— ABOUT THIS TASK —
How many lines in the data below have the string "computer"? Reply with the number alone.
--- MATERIAL FOR THIS EXERCISE ---
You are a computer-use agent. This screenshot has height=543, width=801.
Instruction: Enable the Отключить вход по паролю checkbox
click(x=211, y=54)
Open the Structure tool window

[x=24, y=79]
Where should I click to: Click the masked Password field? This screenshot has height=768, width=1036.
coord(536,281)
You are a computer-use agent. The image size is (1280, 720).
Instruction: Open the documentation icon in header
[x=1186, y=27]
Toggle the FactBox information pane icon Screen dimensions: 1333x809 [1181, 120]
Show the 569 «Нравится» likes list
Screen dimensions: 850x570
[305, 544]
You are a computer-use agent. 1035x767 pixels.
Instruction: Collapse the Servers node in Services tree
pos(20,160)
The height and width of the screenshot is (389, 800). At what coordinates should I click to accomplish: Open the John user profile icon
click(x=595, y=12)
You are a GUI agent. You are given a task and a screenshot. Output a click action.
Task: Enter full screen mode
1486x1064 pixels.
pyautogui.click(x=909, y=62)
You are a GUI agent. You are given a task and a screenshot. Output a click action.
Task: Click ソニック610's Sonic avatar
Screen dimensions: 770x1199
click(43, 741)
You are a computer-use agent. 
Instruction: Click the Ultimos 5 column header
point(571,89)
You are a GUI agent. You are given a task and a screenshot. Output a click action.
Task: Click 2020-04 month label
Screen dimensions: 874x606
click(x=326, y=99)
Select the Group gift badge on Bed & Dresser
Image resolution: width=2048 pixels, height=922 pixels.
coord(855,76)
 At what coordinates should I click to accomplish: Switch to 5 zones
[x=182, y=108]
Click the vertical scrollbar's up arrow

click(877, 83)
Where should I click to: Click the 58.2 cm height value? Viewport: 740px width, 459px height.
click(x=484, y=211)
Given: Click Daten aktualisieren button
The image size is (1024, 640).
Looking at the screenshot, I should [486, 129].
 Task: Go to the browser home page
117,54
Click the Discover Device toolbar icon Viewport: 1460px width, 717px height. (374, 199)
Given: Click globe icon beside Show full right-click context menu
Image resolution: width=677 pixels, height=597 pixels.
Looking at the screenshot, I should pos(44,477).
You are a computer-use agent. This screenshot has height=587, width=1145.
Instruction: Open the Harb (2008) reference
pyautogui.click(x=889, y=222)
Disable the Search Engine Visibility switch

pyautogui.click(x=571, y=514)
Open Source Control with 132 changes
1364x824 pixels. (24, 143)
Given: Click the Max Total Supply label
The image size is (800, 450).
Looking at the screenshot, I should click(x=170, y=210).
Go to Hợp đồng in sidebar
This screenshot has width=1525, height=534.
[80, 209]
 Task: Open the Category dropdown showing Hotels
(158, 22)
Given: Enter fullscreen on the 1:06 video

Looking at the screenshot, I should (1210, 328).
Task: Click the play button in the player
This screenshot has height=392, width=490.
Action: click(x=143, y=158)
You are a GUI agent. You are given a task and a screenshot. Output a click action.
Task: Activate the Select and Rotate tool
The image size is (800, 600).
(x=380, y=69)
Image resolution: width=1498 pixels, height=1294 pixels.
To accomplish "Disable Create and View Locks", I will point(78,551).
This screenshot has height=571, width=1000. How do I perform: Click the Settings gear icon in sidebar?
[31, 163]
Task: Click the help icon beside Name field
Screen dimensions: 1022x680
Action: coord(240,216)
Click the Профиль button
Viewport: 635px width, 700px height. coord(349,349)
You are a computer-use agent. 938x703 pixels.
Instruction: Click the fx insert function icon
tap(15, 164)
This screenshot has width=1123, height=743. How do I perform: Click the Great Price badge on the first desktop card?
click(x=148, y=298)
---
— ANSWER SECTION —
6